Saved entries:
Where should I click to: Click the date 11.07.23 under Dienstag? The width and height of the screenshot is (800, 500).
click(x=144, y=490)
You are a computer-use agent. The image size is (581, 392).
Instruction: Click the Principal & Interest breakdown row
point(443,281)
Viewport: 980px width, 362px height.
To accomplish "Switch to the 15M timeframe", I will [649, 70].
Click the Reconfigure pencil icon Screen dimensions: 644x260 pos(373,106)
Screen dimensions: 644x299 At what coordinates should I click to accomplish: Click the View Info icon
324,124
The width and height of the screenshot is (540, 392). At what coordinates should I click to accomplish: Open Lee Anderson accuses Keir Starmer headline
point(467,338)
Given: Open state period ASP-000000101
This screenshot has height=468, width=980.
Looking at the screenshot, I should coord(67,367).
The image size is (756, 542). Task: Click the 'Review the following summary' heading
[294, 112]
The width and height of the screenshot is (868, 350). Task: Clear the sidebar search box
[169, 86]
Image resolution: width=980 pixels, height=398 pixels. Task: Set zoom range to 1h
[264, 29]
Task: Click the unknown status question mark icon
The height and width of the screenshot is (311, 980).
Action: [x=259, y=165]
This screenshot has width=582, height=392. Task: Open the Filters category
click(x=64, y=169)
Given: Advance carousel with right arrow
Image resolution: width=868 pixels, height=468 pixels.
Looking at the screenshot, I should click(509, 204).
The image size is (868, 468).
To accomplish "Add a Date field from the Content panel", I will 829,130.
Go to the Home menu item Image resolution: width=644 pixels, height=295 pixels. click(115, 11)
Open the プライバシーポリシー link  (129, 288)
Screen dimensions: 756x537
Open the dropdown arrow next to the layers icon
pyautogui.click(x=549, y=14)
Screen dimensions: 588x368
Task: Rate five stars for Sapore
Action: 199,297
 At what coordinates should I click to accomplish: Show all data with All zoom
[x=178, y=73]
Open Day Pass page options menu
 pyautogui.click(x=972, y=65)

Assigned task — For this exercise, please output exactly the lines above starting at the line with "Viewport: 980px width, 362px height." and ending at the line with "Click the Reconfigure", ends included.

Response to this task —
Viewport: 980px width, 362px height.
To accomplish "Switch to the 15M timeframe", I will [649, 70].
Click the Reconfigure pencil icon Screen dimensions: 644x260 pos(373,106)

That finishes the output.